Зрелище это было не для проснувшегося города. Рыдания остановились у меня в горле. С беспредельным возмущением следила я за этими несчастными, убитыми горем рабочими, провожавшими своих замученных покойников. Не опоздай поезд на 12 часов, я бы никогда этого не увидела».
Айседора была до глубины души поражена произошедшей трагедией: «Если бы я этого не видела, вся моя жизнь пошла бы по другому пути. Тут, перед этой нескончаемой процессией, перед этой трагедией я поклялась отдать себя и свои силы на служение народу и униженным вообще», — пишет она в своей книге. В дальнейшем Дункан провозгласит себя революционеркой и будет рассказывать о расстреле мирной демонстрации так, словно видела происходящее собственными глазами. Но на то и артистическая натура, чтобы глубоко чувствовать и сопереживать. Вот как описывает события 9-го января Максим Горький: «Казалось, что больше всего в груди людей влилось холодного, мертвящего душу изумления. Ведь за несколько ничтожных минут перед этим они шли, ясно видя перед собою цель пути, перед ними величаво стоял сказочный образ… Два залпа, кровь, трупы, стоны и — все встали перед серой пустотой, бессильные, с разорванными сердцами».
Наконец добравшись до гостиницы и устроившись в своем роскошном номере, Айседора бросилась в кровать и уснула. А пока она отдыхала, ее комнаты точно по волшебству наполнялись живыми цветами. Никто не пытался разбудить уставшую с дороги танцовщицу, импресарио мирно дожидался мисс Дункан, и когда та проснется и облачится в пеньюар, разрешит горничной впустить к ней визитера. Он вошел, неся перед собой роскошный букет белых цветов.

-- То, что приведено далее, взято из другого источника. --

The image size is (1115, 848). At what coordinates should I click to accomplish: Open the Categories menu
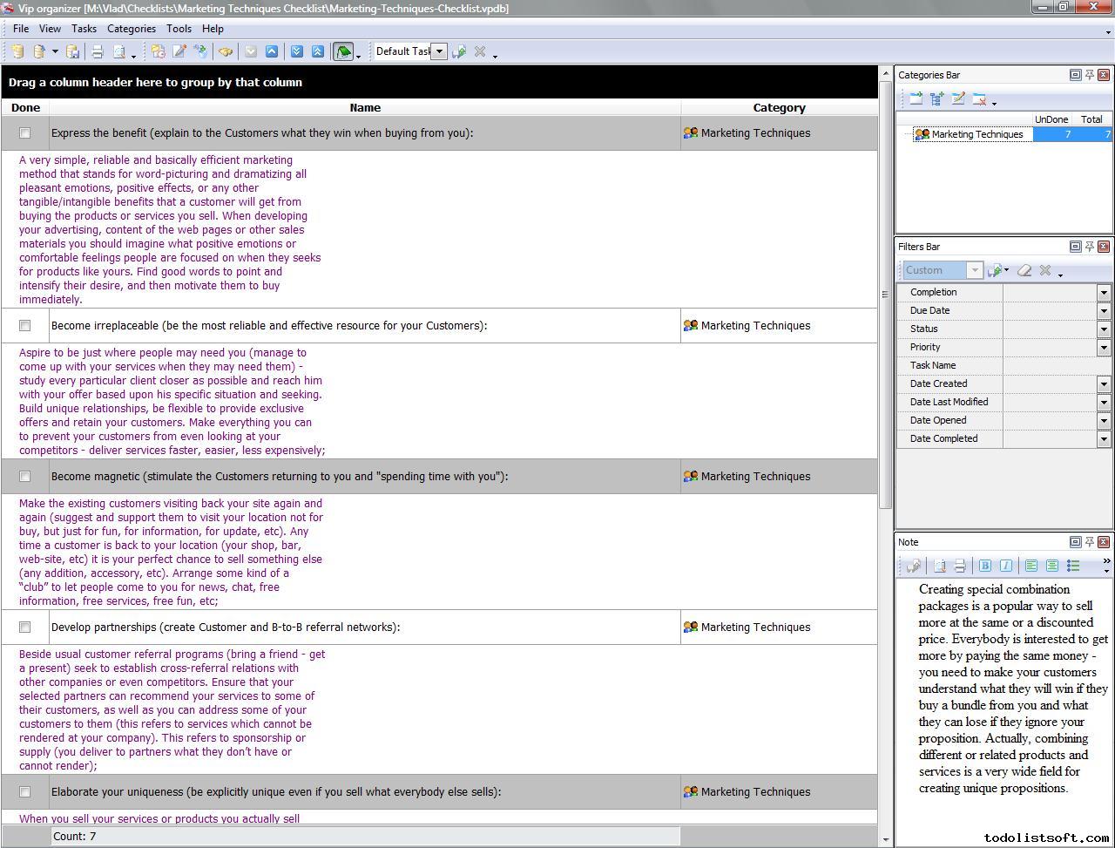click(131, 29)
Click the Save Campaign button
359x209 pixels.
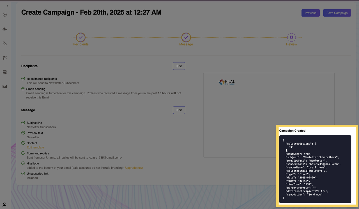point(337,13)
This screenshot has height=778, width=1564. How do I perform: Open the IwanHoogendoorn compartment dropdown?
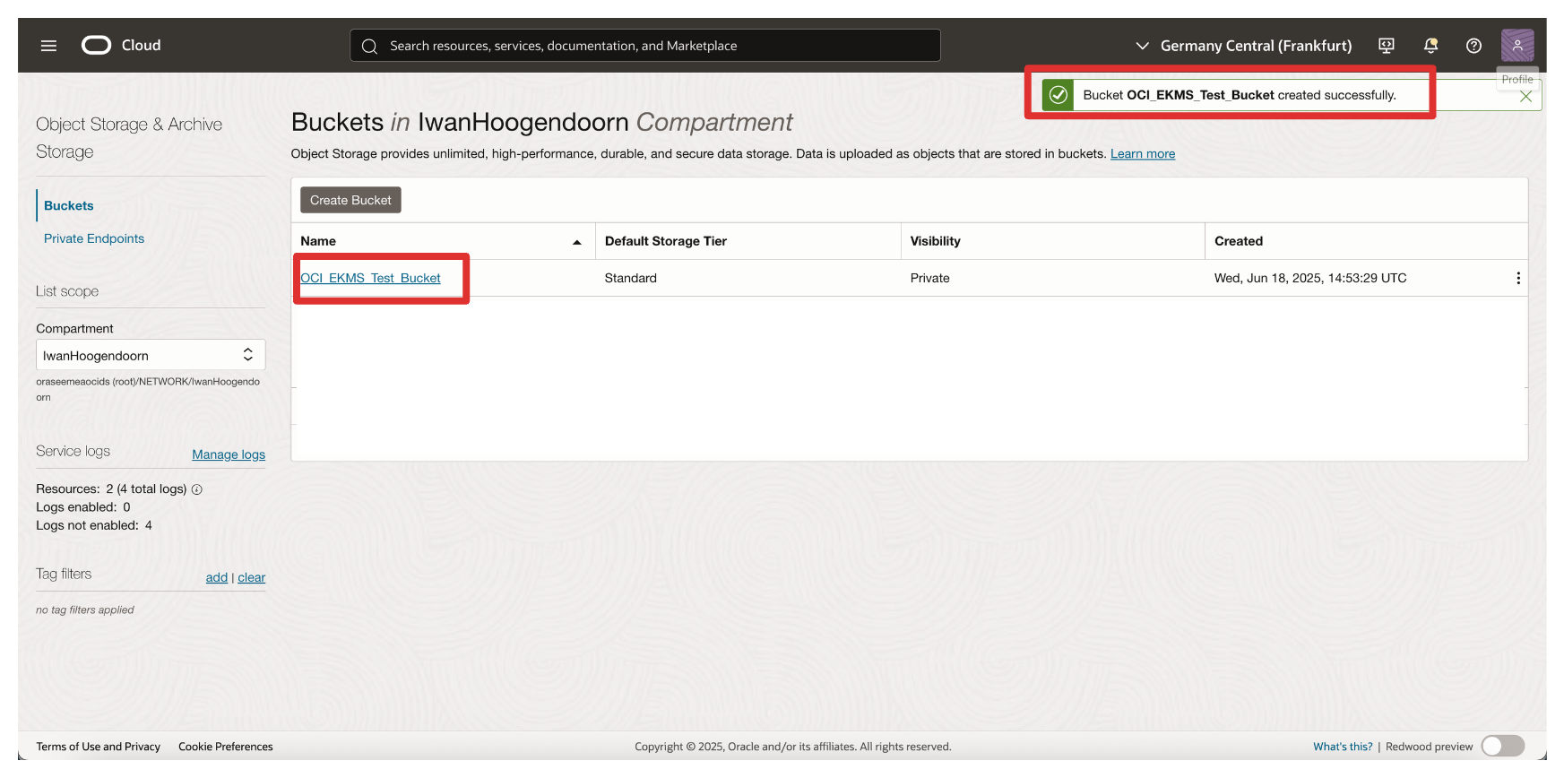pos(151,355)
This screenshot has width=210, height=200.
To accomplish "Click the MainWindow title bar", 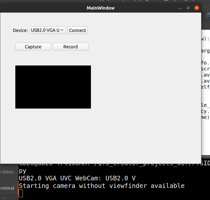I will coord(100,8).
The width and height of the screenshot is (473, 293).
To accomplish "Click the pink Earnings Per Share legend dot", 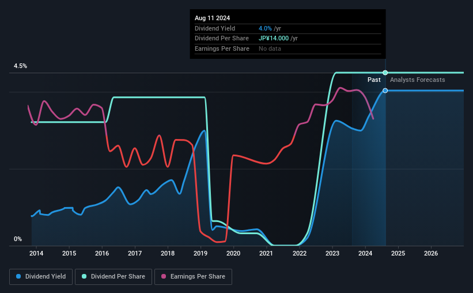I will [x=164, y=276].
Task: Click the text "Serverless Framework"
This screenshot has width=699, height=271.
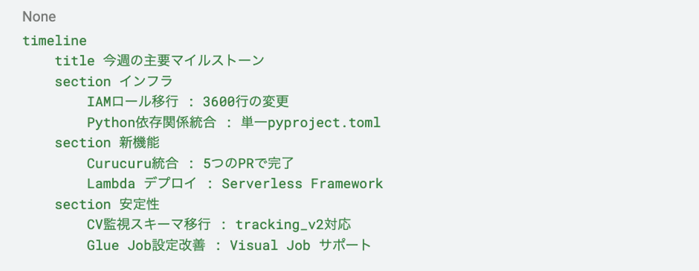Action: [302, 184]
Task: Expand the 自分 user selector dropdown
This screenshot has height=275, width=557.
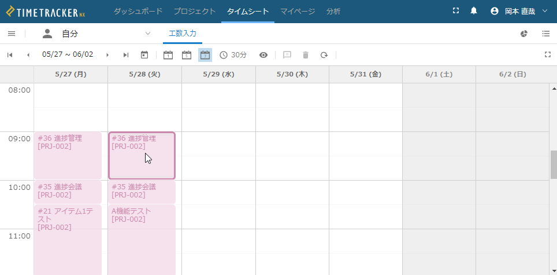Action: pyautogui.click(x=147, y=34)
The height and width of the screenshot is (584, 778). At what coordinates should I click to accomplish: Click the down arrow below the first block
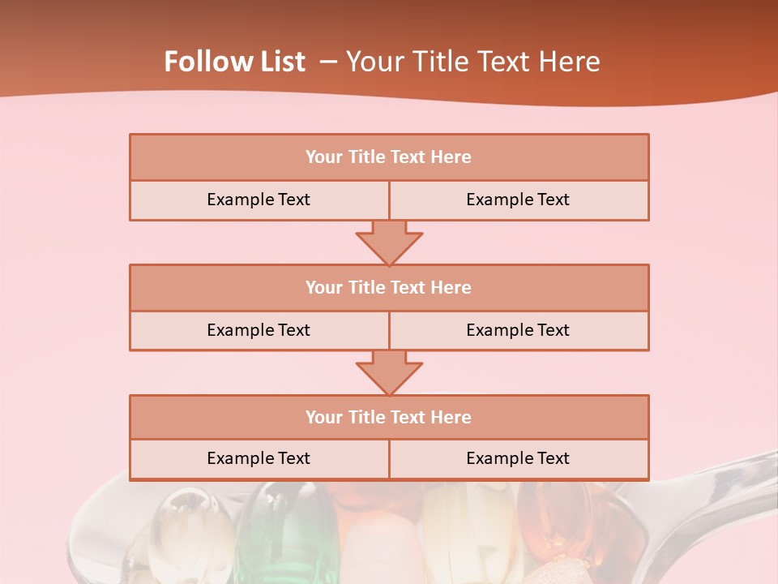tap(389, 242)

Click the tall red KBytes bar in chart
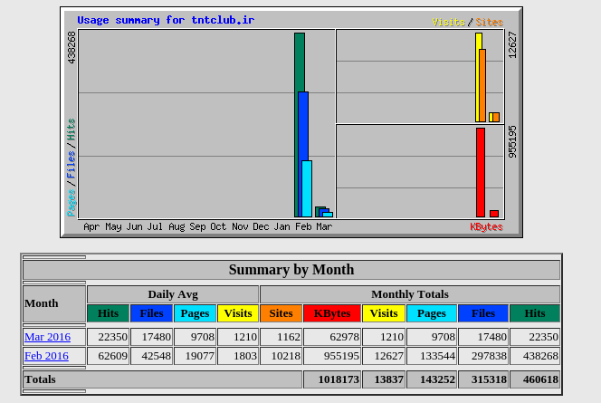click(481, 172)
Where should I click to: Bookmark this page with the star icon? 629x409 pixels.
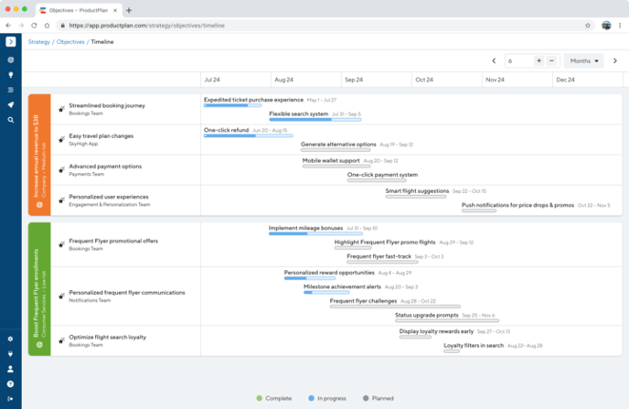(x=588, y=26)
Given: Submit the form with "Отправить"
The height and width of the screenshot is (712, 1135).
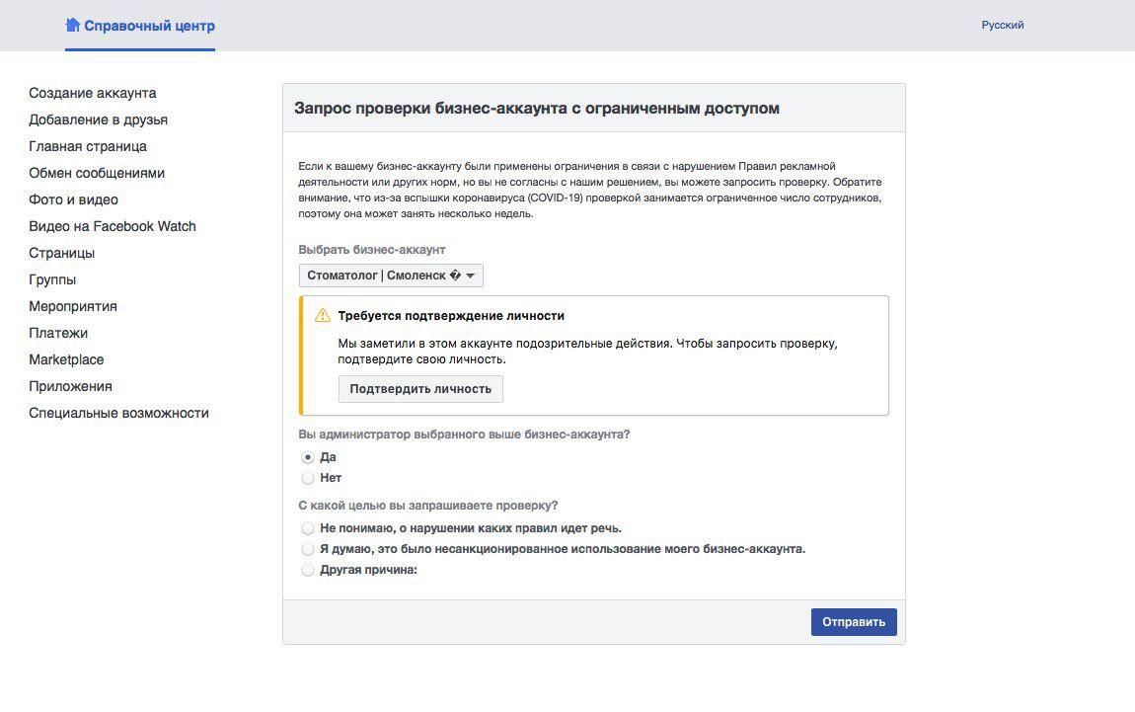Looking at the screenshot, I should (x=854, y=622).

«Эти цветы для вас», — шепчет импресарио, предлагая Дункан примерить длинную, почти до пола белую шубку. Такую нежную и пушистую — дух захватывает. А еще мягкую, тоже меховую шляпку и сапожки. На ручки ее надеты теплые перчатки, но ей тут же протягивают снежно-белую муфточку. Мороз шутить не любит, они же теперь поедут кататься. Совсем чуть-чуть, чтобы привыкнуть. А потом сразу же обедать.

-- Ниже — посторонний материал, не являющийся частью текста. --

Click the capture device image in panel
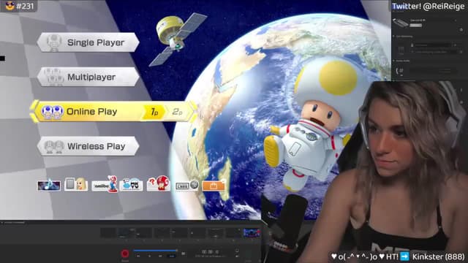468x263 pixels. point(400,23)
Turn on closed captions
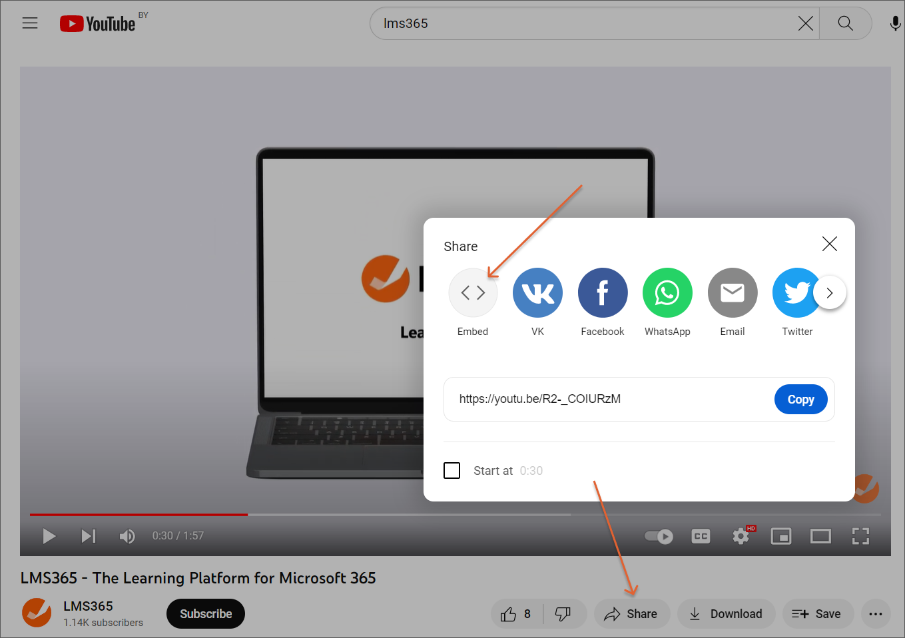 tap(701, 536)

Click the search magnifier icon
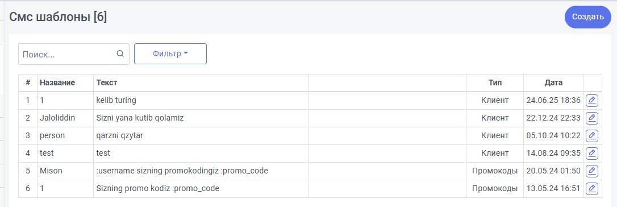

12 января Дункан танцует в зале Дворянского собрания. Для выступления выбрана музыка Шопена, все те же сделавшиеся привычными атрибутами «той самой Дункан» знаменитые голубые занавеси, туника из просвечивающего газа. Уже после первого танца публика разразилась аплодисментами, танцовщица как нельзя больше понравилась русскому высшему обществу. Теперь пришел черед завоевать сердца художественной элиты. В России властвовал классический балет, а Дункан боялась встречи с балетными актерами. Обычно эта публика относилась к Айседоре свысока, не считая ее достойной. В театре Вагнера перед ее репетицией на сцене были рассыпаны крохотные гвозди, и она сильно травмировала стопы. В России Дункан стала свидетелем еще одного чуда — артисты балета сами стремились подружиться с приезжей знаменитостью. На следующий день после выступления в Дворянском собрании к ней в гостиницу пожаловала героиня нашей первой повести — сама Кшесинская! Матильда Феликсовна заглянула к Айседоре, приветствуя ее от имени русского балета и от себя лично, и тут же пригласила на вечерний парадный спектакль в Мариинский театр. Это был не просто входной билет — за Айседорой прислали устланную мехами карету, закутавшись в которые она не замерзла, хотя и была легкомысленно одета в свой белый хитон и сандалии. В театре ее встретили и проводили в ложу первого яруса, в которую заранее принесли цветы и конфеты.